[Rows from a dataset]

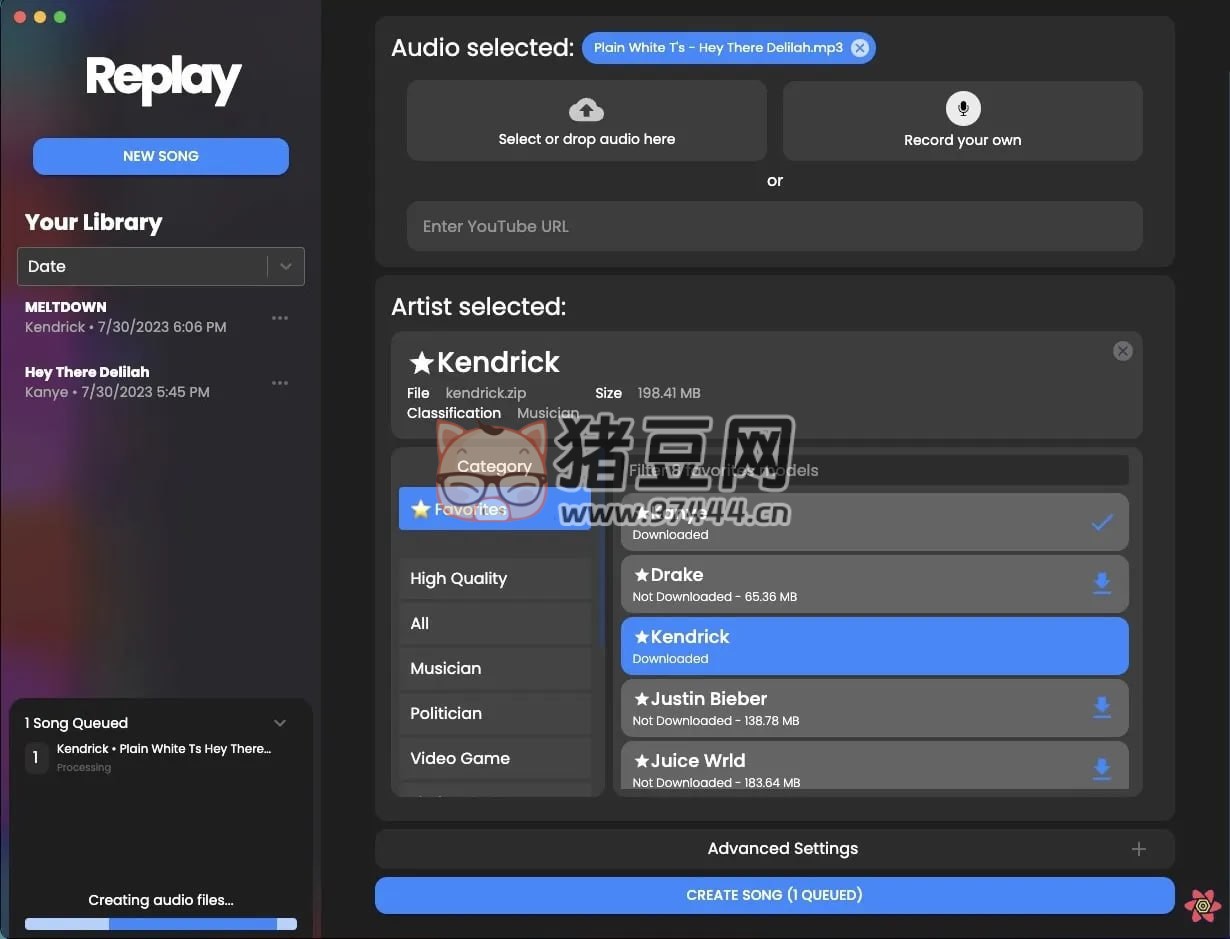Viewport: 1230px width, 939px height.
Task: Select the Politician category
Action: point(495,714)
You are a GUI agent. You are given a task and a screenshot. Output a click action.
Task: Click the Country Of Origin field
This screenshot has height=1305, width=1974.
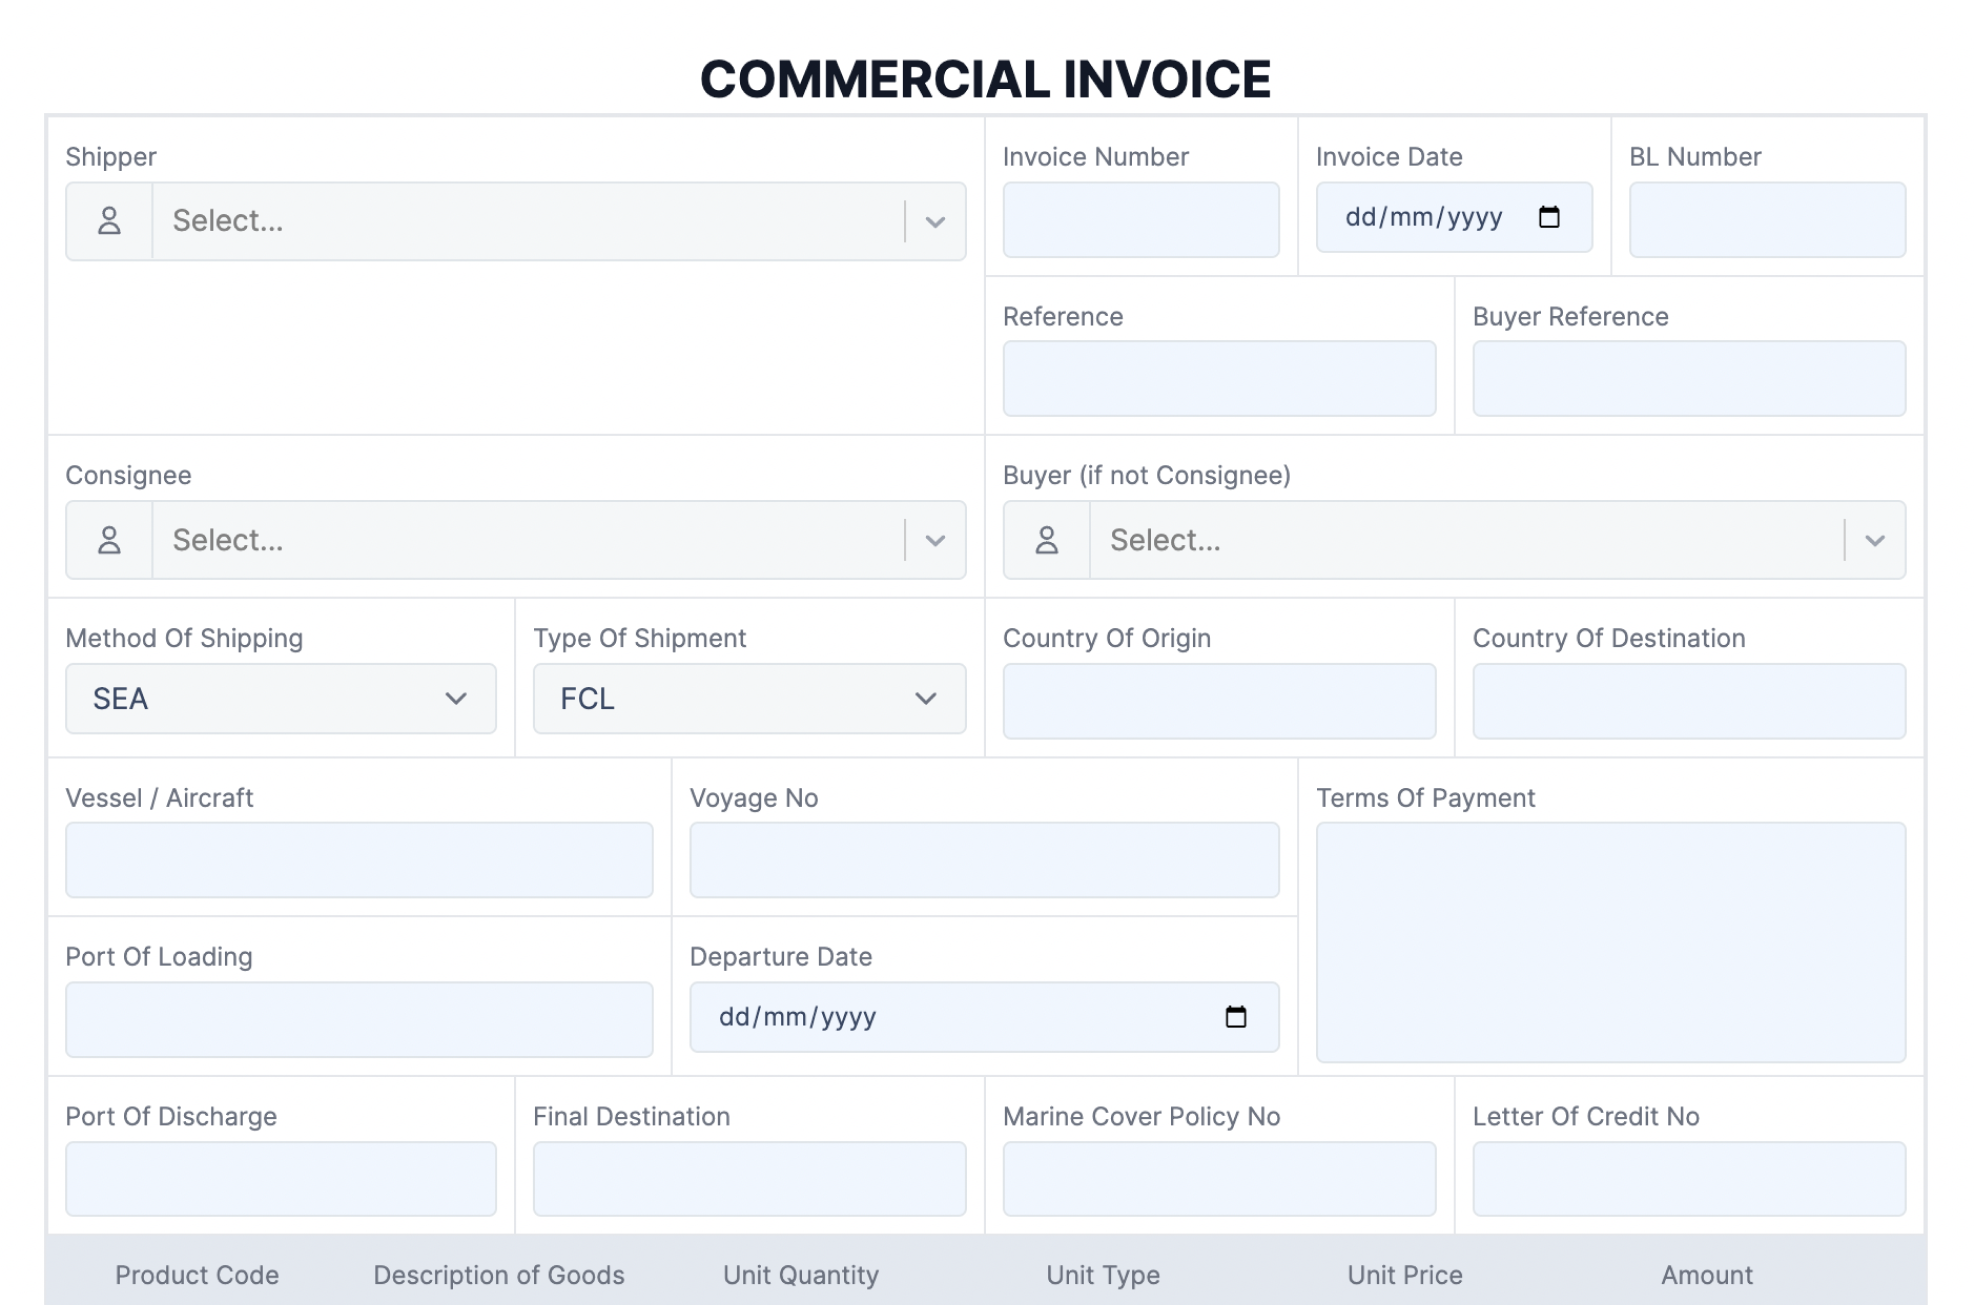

#### Stated exercise
Copy out all of the material above word for word, leaving out the pictures.

#### Response
Viewport: 1230px width, 939px height.
Task: Select the Politician category
Action: point(495,714)
You are a GUI agent. You are given a task and a screenshot. Output a click action.
Task: Click the Country Of Origin field
This screenshot has height=1305, width=1974.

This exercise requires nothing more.